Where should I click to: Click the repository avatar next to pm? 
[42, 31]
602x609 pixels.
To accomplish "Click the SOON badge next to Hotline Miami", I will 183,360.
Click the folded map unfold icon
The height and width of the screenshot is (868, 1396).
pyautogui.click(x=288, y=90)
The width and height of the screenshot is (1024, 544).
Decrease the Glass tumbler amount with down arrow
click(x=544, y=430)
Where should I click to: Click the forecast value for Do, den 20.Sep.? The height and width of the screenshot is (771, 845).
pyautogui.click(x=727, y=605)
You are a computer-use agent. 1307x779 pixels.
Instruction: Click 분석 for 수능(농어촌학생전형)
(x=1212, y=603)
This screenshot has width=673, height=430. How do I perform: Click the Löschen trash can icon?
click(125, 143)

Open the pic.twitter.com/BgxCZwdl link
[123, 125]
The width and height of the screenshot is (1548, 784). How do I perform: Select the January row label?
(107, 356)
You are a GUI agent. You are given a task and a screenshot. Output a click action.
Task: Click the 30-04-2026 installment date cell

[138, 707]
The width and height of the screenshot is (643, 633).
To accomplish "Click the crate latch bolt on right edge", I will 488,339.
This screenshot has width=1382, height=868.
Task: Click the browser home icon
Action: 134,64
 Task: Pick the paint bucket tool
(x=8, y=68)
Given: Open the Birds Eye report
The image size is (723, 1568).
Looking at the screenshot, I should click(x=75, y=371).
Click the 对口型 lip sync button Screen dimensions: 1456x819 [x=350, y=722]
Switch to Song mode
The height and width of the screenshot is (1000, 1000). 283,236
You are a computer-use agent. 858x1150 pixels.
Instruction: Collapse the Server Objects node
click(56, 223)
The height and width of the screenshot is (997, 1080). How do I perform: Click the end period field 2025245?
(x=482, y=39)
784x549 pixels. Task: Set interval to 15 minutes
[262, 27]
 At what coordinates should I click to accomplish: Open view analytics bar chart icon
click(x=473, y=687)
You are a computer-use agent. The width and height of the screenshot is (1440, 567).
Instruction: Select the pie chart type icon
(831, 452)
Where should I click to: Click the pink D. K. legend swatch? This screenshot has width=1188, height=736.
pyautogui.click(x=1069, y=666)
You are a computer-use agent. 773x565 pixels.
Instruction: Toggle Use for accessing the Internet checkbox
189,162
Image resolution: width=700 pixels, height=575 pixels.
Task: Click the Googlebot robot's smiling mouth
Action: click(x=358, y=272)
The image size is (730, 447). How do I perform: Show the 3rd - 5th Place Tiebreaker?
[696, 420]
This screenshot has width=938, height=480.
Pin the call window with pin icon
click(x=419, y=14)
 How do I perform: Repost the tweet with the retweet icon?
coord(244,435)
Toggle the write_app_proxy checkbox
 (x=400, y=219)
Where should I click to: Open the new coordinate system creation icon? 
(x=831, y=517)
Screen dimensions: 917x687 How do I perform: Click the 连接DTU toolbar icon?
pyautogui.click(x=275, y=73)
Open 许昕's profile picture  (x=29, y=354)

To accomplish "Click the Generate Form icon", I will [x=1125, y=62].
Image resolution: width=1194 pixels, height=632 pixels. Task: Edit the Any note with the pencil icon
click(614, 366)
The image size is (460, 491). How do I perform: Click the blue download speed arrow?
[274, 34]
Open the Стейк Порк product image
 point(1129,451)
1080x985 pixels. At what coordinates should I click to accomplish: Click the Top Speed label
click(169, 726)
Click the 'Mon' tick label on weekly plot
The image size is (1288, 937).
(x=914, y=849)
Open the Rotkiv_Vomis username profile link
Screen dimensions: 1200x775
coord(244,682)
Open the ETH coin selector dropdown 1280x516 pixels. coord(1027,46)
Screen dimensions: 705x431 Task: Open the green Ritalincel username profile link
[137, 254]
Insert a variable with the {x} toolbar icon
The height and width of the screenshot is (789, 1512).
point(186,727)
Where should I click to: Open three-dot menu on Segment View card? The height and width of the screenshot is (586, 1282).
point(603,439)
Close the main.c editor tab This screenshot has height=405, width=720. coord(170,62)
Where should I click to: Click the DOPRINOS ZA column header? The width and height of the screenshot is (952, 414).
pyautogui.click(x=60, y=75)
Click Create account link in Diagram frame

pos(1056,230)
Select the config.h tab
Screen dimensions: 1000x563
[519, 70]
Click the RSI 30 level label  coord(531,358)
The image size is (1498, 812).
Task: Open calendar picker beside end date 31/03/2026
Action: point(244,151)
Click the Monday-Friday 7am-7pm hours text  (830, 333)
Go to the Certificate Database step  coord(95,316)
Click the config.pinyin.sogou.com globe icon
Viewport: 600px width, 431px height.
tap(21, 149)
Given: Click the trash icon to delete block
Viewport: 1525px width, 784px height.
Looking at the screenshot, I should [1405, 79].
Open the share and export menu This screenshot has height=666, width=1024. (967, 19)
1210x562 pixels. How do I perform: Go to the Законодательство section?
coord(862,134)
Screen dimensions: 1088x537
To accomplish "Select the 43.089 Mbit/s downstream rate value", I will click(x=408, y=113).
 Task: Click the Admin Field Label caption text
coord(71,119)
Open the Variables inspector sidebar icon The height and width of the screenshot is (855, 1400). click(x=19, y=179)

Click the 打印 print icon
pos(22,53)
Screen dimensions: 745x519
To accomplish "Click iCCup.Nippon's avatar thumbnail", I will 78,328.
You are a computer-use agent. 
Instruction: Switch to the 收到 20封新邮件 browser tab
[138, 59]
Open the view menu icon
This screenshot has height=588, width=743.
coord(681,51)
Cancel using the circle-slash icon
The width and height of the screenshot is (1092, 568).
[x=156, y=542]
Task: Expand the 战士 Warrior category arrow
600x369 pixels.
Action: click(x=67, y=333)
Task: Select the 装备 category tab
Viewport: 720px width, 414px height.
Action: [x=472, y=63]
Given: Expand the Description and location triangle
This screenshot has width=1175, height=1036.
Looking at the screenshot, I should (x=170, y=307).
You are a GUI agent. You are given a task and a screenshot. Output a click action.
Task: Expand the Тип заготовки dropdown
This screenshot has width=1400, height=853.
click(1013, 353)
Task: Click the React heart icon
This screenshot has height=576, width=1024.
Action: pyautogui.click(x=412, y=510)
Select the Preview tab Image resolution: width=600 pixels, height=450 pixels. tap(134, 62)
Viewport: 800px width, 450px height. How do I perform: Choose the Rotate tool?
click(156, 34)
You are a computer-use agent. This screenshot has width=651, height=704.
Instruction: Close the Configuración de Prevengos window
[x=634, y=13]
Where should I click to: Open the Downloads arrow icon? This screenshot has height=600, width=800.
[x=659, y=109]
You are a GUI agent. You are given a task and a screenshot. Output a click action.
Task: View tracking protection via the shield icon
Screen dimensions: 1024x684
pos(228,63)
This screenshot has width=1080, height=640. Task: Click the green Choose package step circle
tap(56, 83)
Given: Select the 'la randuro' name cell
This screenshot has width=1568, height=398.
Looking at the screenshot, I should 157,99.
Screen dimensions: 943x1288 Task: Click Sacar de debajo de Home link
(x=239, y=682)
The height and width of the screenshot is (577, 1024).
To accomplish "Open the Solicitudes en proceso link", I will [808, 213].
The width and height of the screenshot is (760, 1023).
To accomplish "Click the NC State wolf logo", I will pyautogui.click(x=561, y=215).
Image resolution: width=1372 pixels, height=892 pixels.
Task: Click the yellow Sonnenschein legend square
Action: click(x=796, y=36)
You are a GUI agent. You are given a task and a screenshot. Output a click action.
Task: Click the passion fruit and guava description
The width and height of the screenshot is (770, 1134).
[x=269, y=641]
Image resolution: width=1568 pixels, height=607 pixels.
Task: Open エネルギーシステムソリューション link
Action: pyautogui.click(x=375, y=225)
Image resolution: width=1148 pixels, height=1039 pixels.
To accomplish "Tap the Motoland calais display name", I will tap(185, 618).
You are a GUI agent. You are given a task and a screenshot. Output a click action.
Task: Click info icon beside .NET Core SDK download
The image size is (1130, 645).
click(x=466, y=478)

══════════

## WORK ORDER
Bring together every line in the entries that holds the string "computer".

## PROBLEM SOLUTION
You are a computer-use agent. 1307x779 pixels.
You are a computer-use agent. 858x1150 pixels.
You are a computer-use agent. The width and height of the screenshot is (1440, 567).
You are a computer-use agent. 773x565 pixels.
You are a computer-use agent. 
You are a computer-use agent. This screenshot has width=651, height=704.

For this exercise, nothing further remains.